Starting at the line that contains "Instruction: Click the", print each line exactly through the end of the listing. Skip any pictures and add nothing.

Supplied records.
--------------------------------

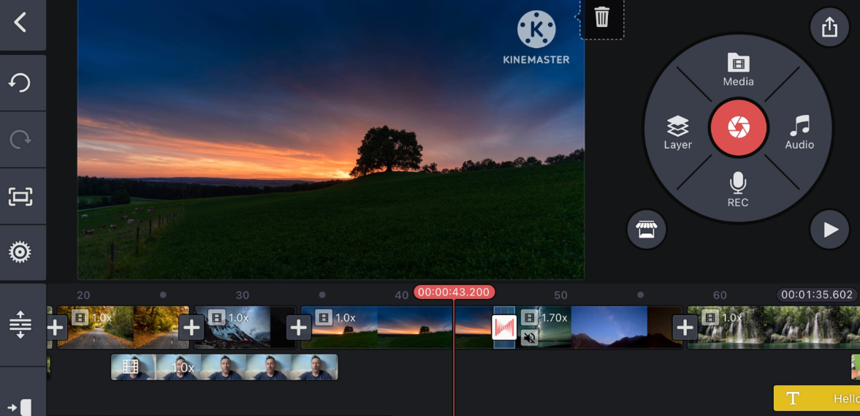Open the Layer menu
The image size is (860, 416).
tap(677, 133)
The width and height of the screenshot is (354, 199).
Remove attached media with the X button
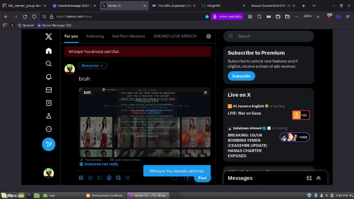[x=205, y=92]
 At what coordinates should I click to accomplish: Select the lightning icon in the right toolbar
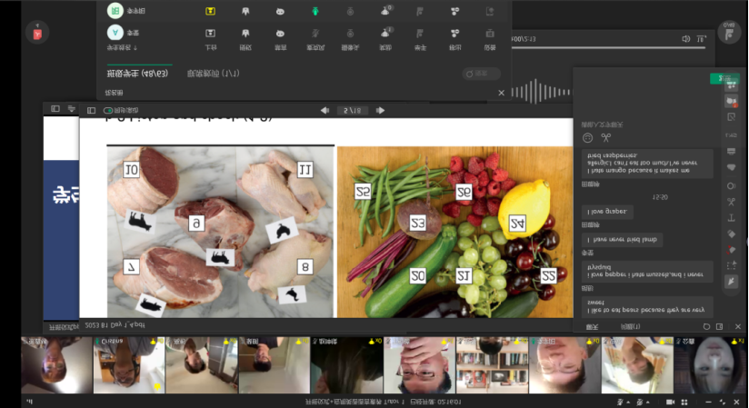click(731, 283)
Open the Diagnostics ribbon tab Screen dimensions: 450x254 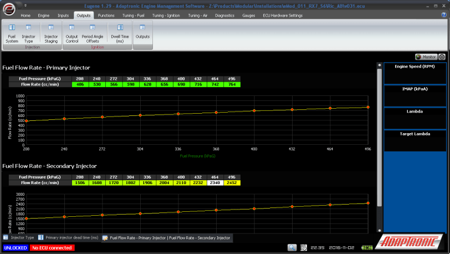click(224, 16)
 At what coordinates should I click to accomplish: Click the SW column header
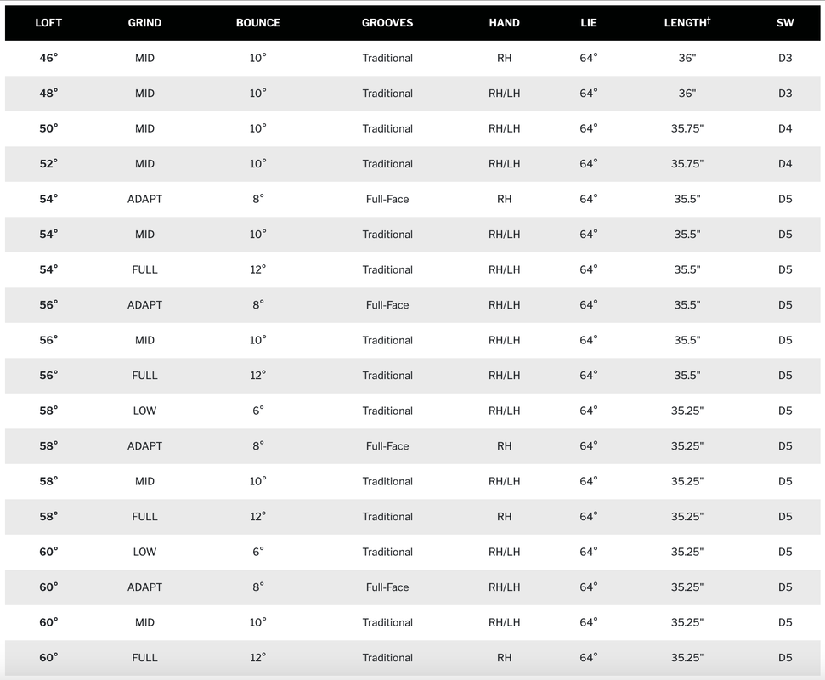pyautogui.click(x=785, y=23)
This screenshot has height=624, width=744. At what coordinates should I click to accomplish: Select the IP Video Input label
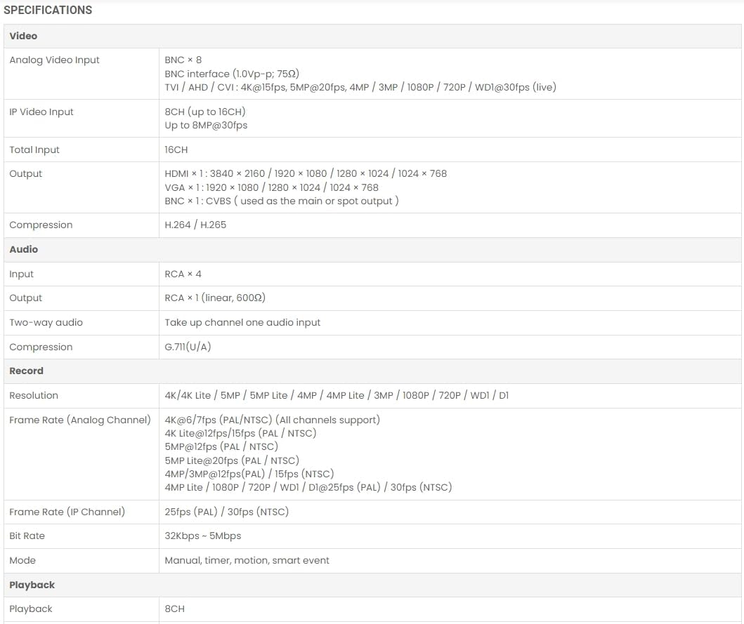point(41,112)
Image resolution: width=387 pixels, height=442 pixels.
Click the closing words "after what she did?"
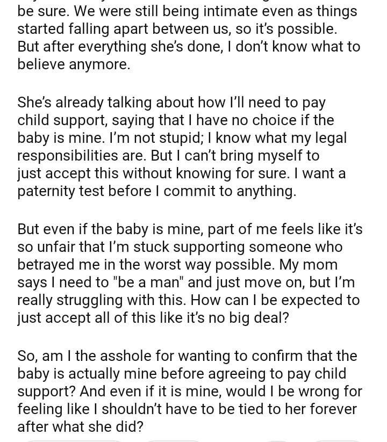(x=82, y=427)
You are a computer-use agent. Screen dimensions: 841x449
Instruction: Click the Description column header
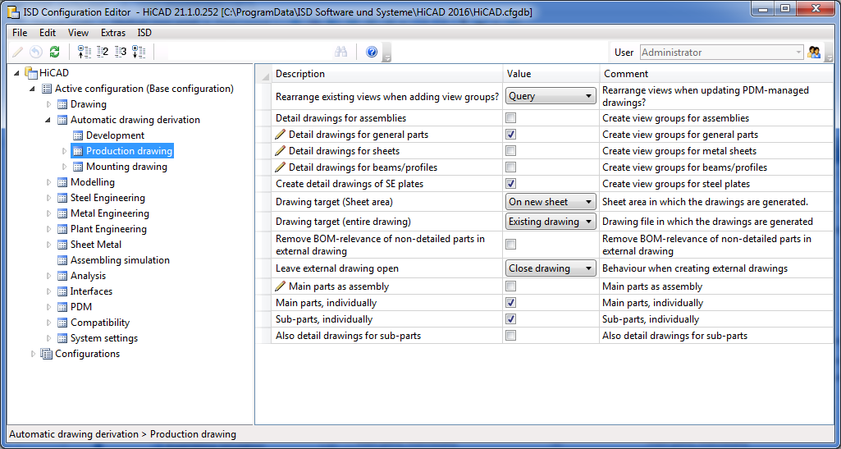coord(386,74)
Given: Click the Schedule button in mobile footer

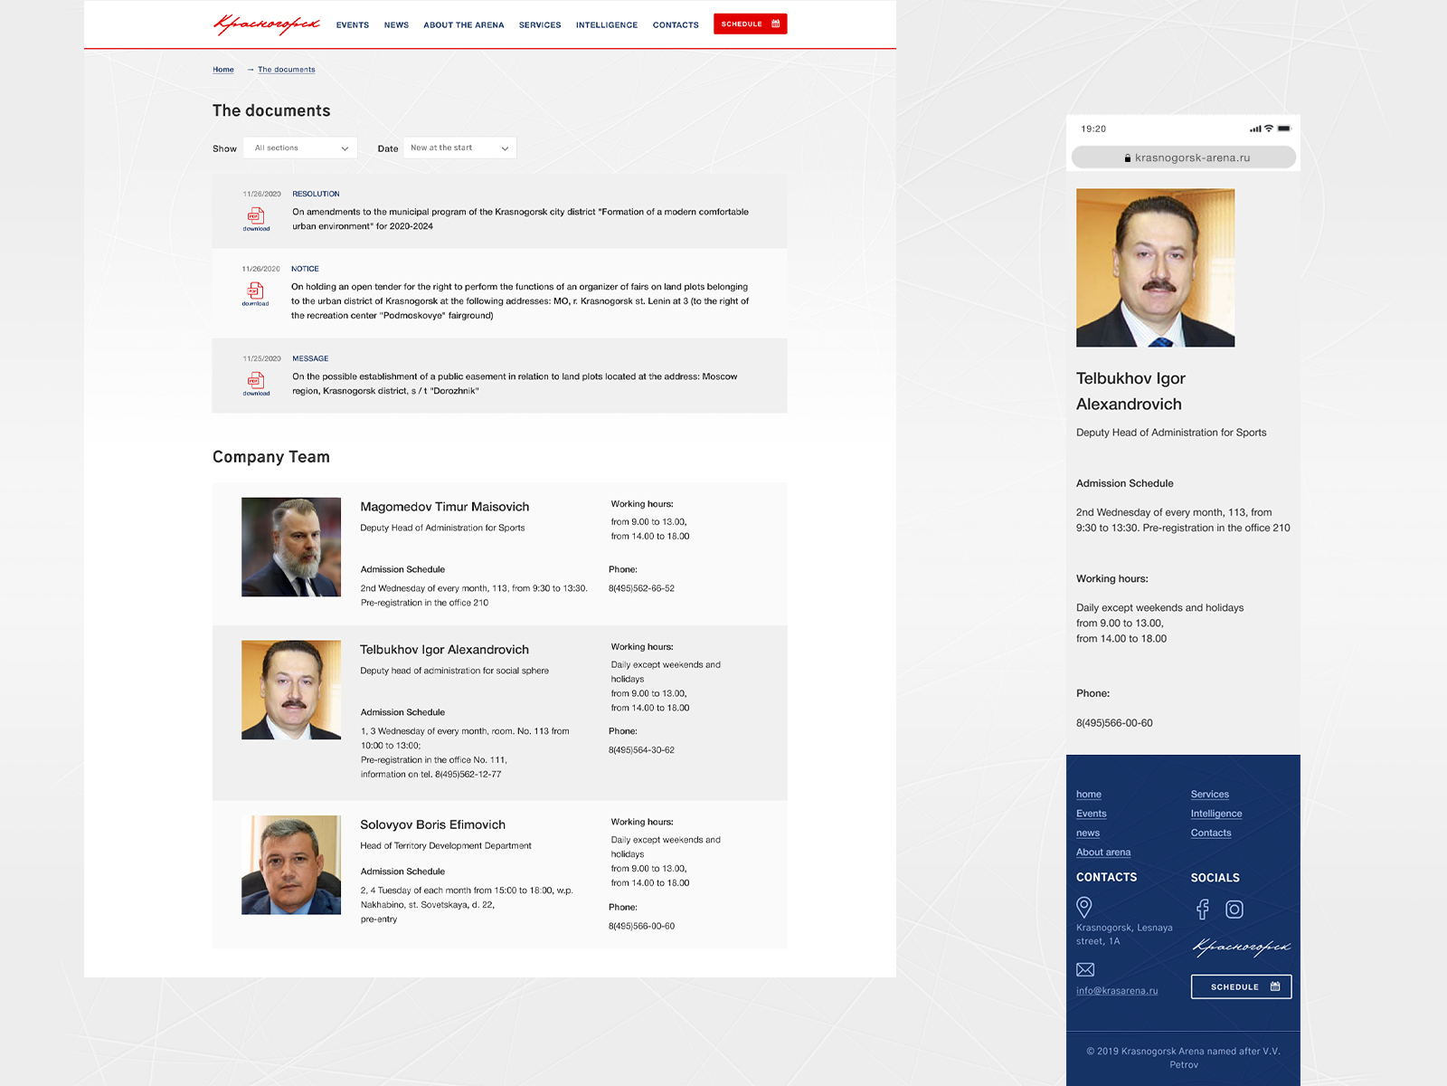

--------------------------------

Response to this exercise.
Instruction: Click the Description column header
coord(386,74)
Given: Click the Schedule button in mobile footer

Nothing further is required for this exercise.